The Algal Biomass Organization (ABO) may be relatively young, having been formed in March of 2006, but they have made some significant strides in Washington, D.C. in lobbying for advanced biofuels such as algae, to play on the same field as cellulosic biofuels. I caught up with Mary Rosenthal, ABO’s executive director after her multi-day trip to D.C. to learn more about their efforts. While in DC, the 26 members met with 51 Congressional leaders from both houses. Compared to last year, Rosenthal said they doubled the amount of meetings and of those they met with, nearly 60 percent had a good base of knowledge about advanced biofuels and specifically algae. However, she noted that there was still some Algae 101 that needed to take place.
While on the ground, the ABO team had three main messages. Maybe the biggest issue is helping algal biofuels achieve parody with cellulosic fuels. Back in 2007, when the Renewable Fuels Standard was passed and since updated (RFS2), algae wasn’t really in the game. As a consequence, Rosenthal and her members are working hard to get algal biofuels included in the advanced biofuels category. In addition, cellulosic fuels currently receive a $1.01 per gallon tax credit but algal biofuels receive no tax credit. Therefore, the organization is lobbying hard to get the same tax credit extended to algae fuels. Bill HR 1149 was introduced in the Congress by Brian Bilbray (R-CA.) and this bill would give algal biofuels the same tax credit. Rosenthal said they expect a companion bill to be introduced in the Senate by Senators Jeff Bingaman (D-NM) and Bill Nelson (D-FL).
“Let’s let innovation led the way. Let’s be technology agnostic and feedstock neutral. Let’s not pick winner’s and losers. Take out the 16 billion carve out for cellulosic and open it up to any type of advanced biofuels including algae,” said Rosenthal.
In addition to these two messages, ABO also spent time reinforcing that the industry is here to create jobs. “We have more than 20,000 jobs either directly or indirectly associated with the algae industry today and we feel we can grow that more than ten-fold in 10 years,” said Rosenthal. She also said an important message was that algae is a new agricultural crop that would help rural economies.

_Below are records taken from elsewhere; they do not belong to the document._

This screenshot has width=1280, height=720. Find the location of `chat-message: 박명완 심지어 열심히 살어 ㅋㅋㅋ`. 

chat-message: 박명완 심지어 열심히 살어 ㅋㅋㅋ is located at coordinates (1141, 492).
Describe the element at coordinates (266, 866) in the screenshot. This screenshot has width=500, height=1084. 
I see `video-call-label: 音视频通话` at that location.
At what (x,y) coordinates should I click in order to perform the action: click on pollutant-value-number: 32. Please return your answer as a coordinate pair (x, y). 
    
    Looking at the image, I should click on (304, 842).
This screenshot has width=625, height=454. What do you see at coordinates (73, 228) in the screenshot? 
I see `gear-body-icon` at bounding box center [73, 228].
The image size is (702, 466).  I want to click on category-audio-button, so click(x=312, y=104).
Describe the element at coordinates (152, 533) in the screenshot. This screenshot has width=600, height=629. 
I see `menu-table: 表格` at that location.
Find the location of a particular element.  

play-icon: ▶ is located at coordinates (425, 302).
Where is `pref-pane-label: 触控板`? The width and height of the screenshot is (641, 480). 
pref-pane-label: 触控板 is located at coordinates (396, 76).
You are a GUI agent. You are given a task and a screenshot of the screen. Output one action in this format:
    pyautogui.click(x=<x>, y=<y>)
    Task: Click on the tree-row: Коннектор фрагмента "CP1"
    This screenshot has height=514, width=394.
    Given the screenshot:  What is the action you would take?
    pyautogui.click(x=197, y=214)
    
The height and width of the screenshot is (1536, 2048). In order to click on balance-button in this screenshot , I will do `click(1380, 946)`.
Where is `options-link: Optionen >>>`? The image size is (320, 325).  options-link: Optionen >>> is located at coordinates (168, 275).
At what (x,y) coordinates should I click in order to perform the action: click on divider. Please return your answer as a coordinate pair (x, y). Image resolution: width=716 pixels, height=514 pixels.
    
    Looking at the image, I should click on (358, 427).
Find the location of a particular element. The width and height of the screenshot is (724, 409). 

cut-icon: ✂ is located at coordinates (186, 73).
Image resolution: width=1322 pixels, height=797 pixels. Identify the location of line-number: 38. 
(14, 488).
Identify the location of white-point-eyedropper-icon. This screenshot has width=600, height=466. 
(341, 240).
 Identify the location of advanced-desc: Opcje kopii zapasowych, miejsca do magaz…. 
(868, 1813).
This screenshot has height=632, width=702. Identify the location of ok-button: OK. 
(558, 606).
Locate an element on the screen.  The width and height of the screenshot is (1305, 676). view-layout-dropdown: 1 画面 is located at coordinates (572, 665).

Listen to my interview with Mary Rosenthal here: The Algal Biomass Organization Goes to Washington
I asked Rosenthal how long it would be before we see commercial scale algal biofuel production. While it’s hard to know for sure, Rosenthal is excited about the technology breakthroughs that are happening and she believes we’re about 5 years away. She has the opportunity to see what’s in the pipeline before others and she’s really excited about what’s coming next. Rosenthal participated in BioProcess Algae’s dedication of their Grower Harvester bioreactors on April 15 and she said more major technology breakthrough’s will be announced during their 5th Algae Biomass Summit October 25-27, 2011 in Minneapolis, Minn.
The next step for the group is to continue monitoring HR 1149 and its companion bill and they will also be paying close attention to the upcoming farm bill. She believes that policy makers are now aware of algae and open to its benefits and as a result, anticipates that algae will be included in energy and agricultural policy moving forward.